Author: Friedel Weinert
Publisher: Wiley-Blackwell
(4/5)

In less than 300 pages, Professor Weinert pulls off the impressive feat of re-telling the story of three major chapters in the histories of astronomy, biology, and psychology, while also discussing the implications these 'revolutions' had and/or have for the philosophies of science, mind, and religion. Copernicus, Darwin, & Freud (CD&F) is one of those rare books that delivers more than it promises, going far beyond just the philosophy of science. 
Admittedly, CD&F is hard-going, but not because it’s poorly written. It’s just that Weinert is covering lots of ground.

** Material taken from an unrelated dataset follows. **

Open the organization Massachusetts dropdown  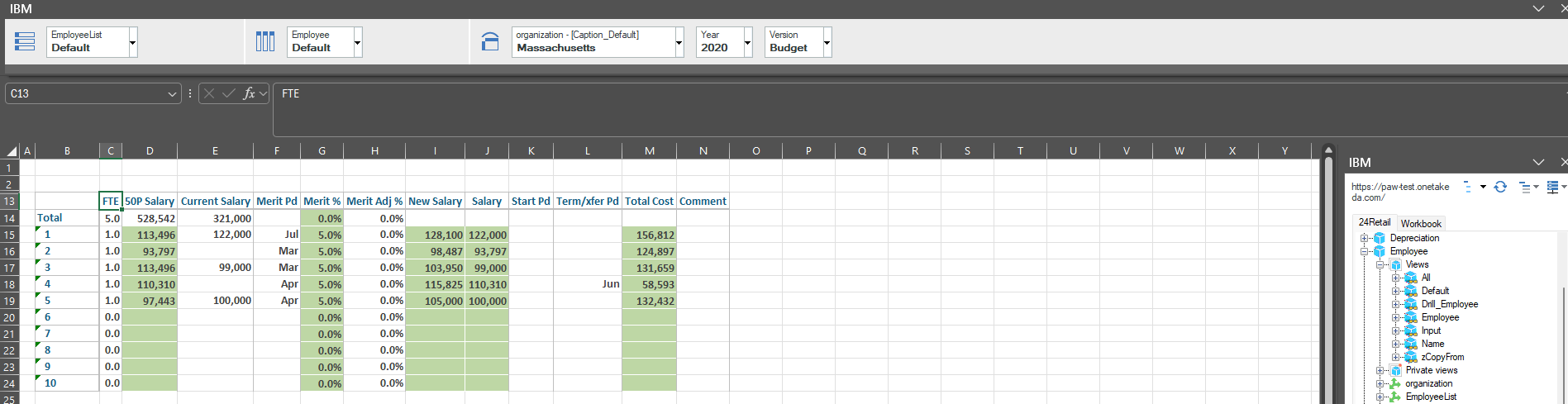(x=679, y=42)
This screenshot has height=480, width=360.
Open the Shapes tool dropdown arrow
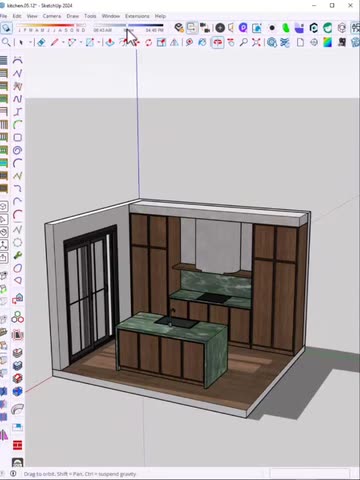pos(99,42)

His discussion of the Copernican turn covers the obvious stuff about the displacement of the Earth from the centre of the universe, the less obvious (albeit expected) stuff about scientific realism/anti-realism (cf. Kuhn), and a surprising section on concepts of “laws of nature.” And then, as if to demonstrate that he’s not lost in ancient texts, he leaps to the twentieth century, bringing up the Anthropic Principle in recent cosmology. Likewise, in his discussion of the Darwinian revolution, Weinert predictably discusses the discrediting of nineteenth-century natural theology, and the Intelligent Design renaissance, but only after a sustained reflection of philosophy of mind, determinism, and materialism. And again for Freud: sure, there’s the boring old stuff about human nature and about what count as science (e.g., does Freudianism?), but the far more interesting bits concern the nature of social science, its methodology, and its concepts of causation, and the new kids on the psychological block, evolutionary psychology (and its cognates).
That’s a lot of topics. And, of course, Weinert isn’t an expert in all of them, so specialists are bound to find things to disagree with. However, I didn’t detect anything particularly annoying, which is kind of unusual of me. I have a penchant for finding glaring omissions and naïve pontifications in inter-disciplinary monographs, but CD&F didn’t annoy me very much at all. I hope to see this book used in history and philosophy of science classes soon.
Posted 10:37pm Sunday 11th July 2010 by Jonathan Jong.